== Énoncé 1 ==
Recopiez mot pour mot le passage de l'extrait sur le commandement de saisie non daté, en partant des mots "Question : Un" et en vous arrêtant après "civile et commerciale.".

== Extrait à lire ==
----

Commandement de saisie non daté
Acte faisant l'objet d'une signification dans un autre Etat de l'Union européenne
Circonstance indifférente - Refus de dépôt justifié

Question : Un avocat a requis la publication d'un commandement de saisie non revêtu de sa date, auquel était joint un procès-verbal de transmission de la demande de signification dans un autre Etat membre de l'Union européenne, conformément au droit européen et en particulier à la réglementation relative à la signification et à la notification dans les Etats membres des actes judiciaires et extrajudiciaires en matières civile et commerciale.
En effet, ce commandement dirigé contre un citoyen anglais, domicilié en Italie, devait être signifié à la demande de l'huissier français qui l'avait établi, par un organisme en résidence à Rome.
L'absence de date du commandement constitue-t-elle une cause de refus de publier et dans l'affirmative, compte tenu des circonstances particulières évoquées ci-dessus au regard de la procédure, le refus demeure-t-il justifié ?

----

== Lignes de données ==
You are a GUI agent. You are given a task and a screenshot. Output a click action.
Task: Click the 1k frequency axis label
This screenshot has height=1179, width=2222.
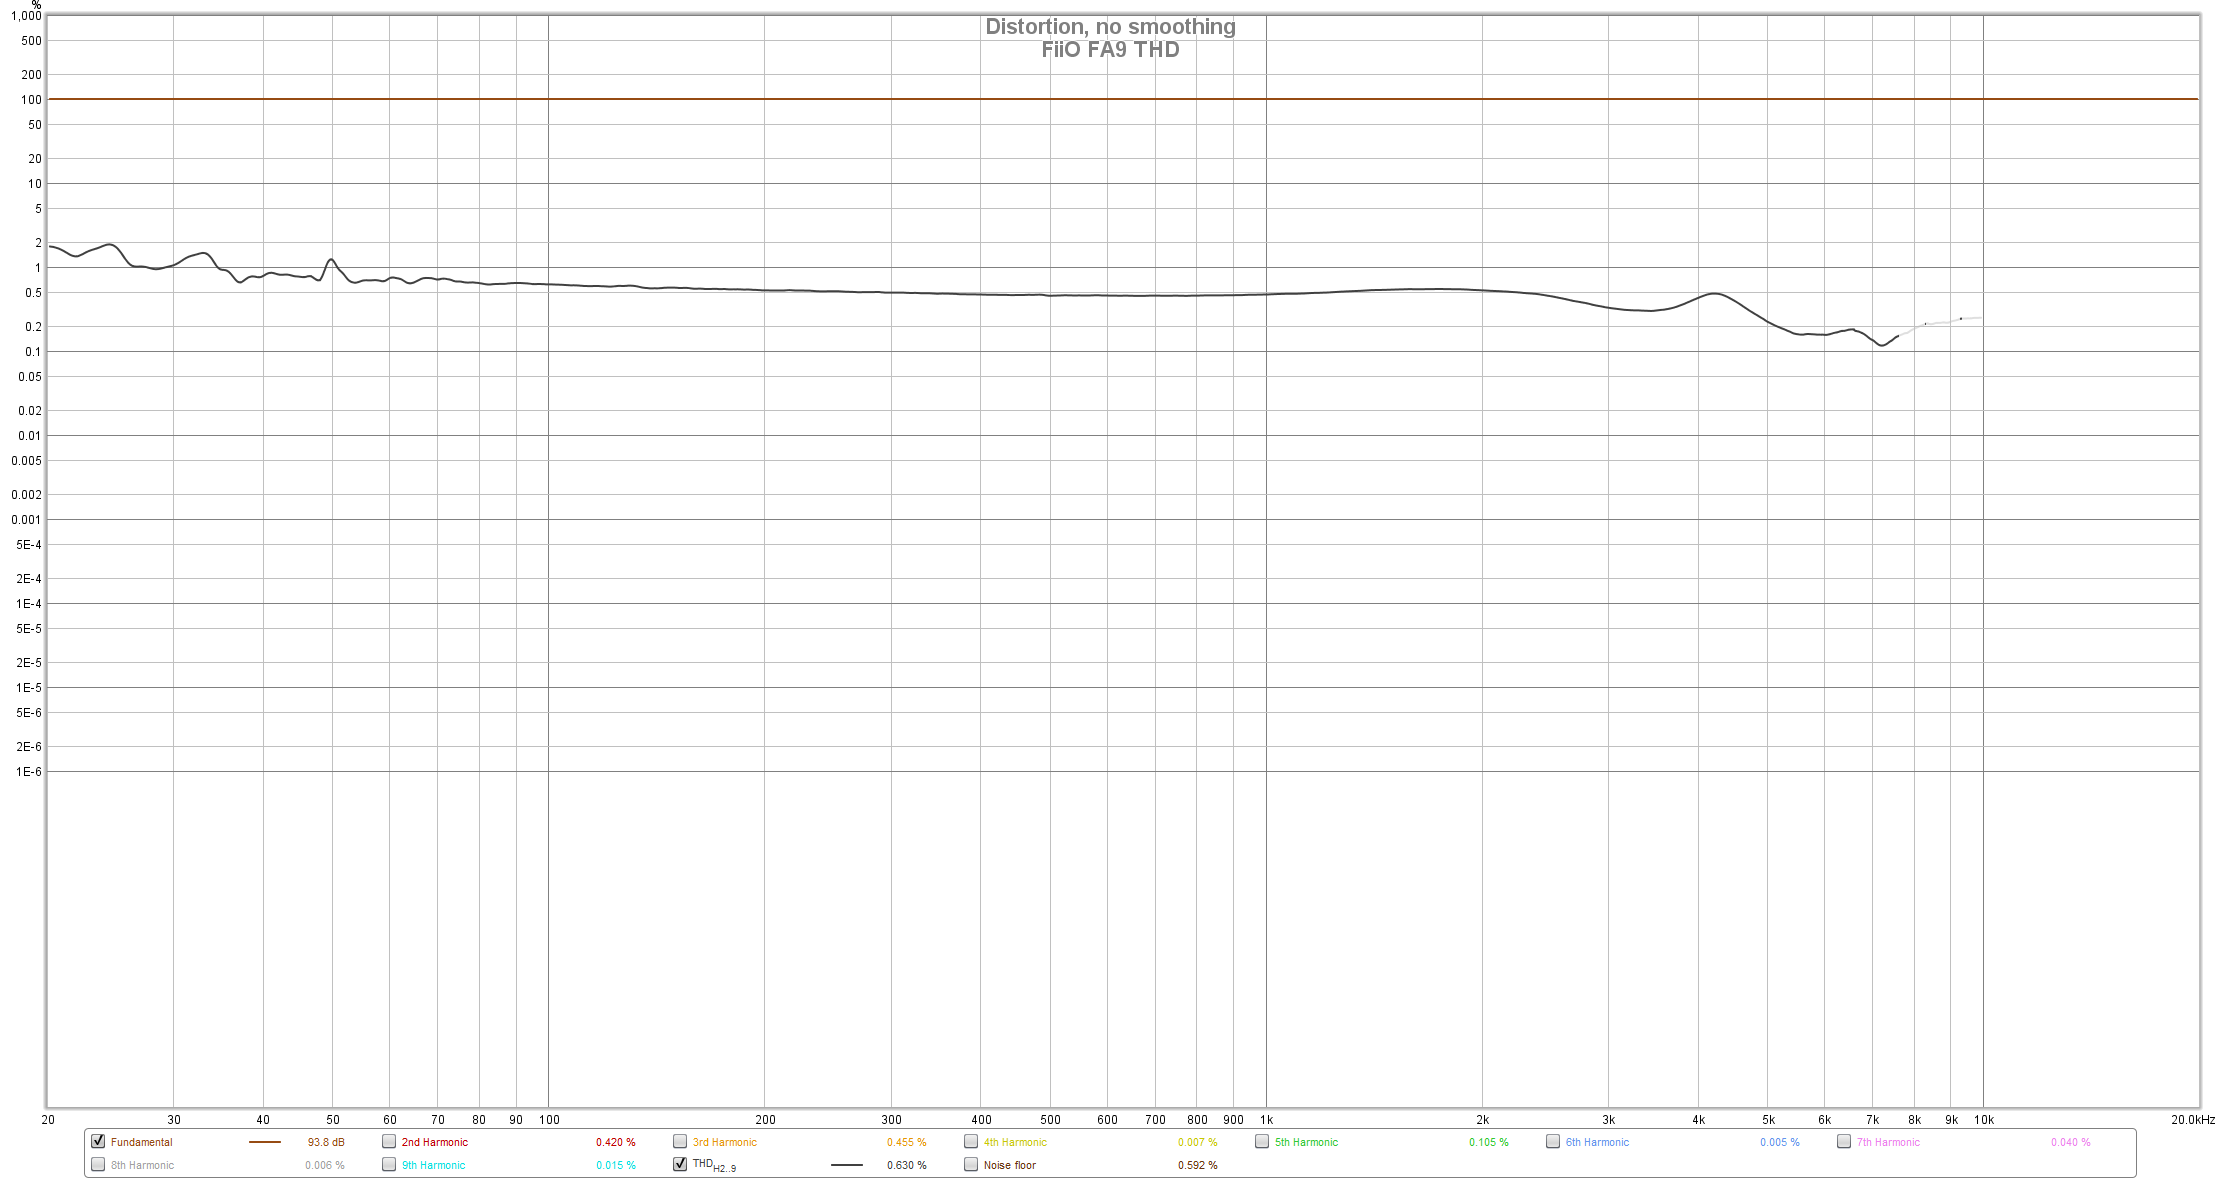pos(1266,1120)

----

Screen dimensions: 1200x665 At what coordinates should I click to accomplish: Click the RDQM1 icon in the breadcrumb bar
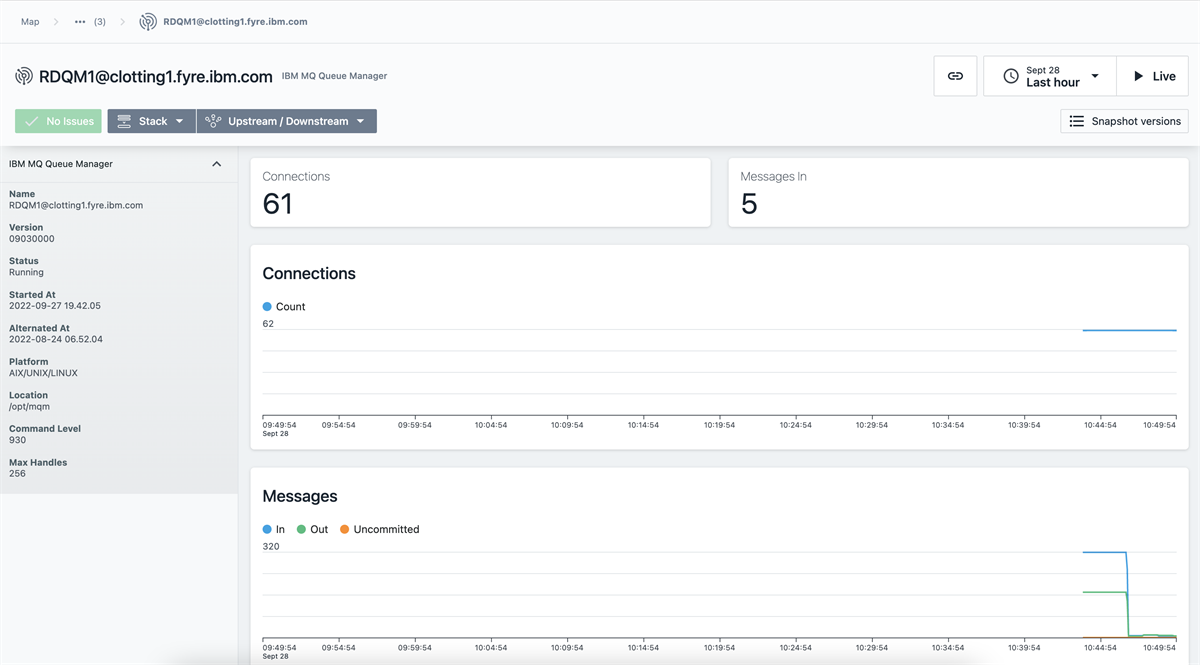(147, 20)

----

== Énoncé 2 ==
Reprenez les lignes de données ci-dessus, depuis la ligne qui contient "You are a GUI" jusqu'à celle qui contient "pos(1266,1120)" incluses, consignes comprises, en augmentant de 59 chaque nombre des coordonnées données en réponse. Ne reproduisez pas les images.

== Corrigé 1 ==
Question : Un avocat a requis la publication d'un commandement de saisie non revêtu de sa date, auquel était joint un procès-verbal de transmission de la demande de signification dans un autre Etat membre de l'Union européenne, conformément au droit européen et en particulier à la réglementation relative à la signification et à la notification dans les Etats membres des actes judiciaires et extrajudiciaires en matières civile et commerciale.

== Corrigé 2 ==
You are a GUI agent. You are given a task and a screenshot. Output a click action.
Task: Click the 1k frequency axis label
This screenshot has height=1179, width=2222.
pos(1325,1179)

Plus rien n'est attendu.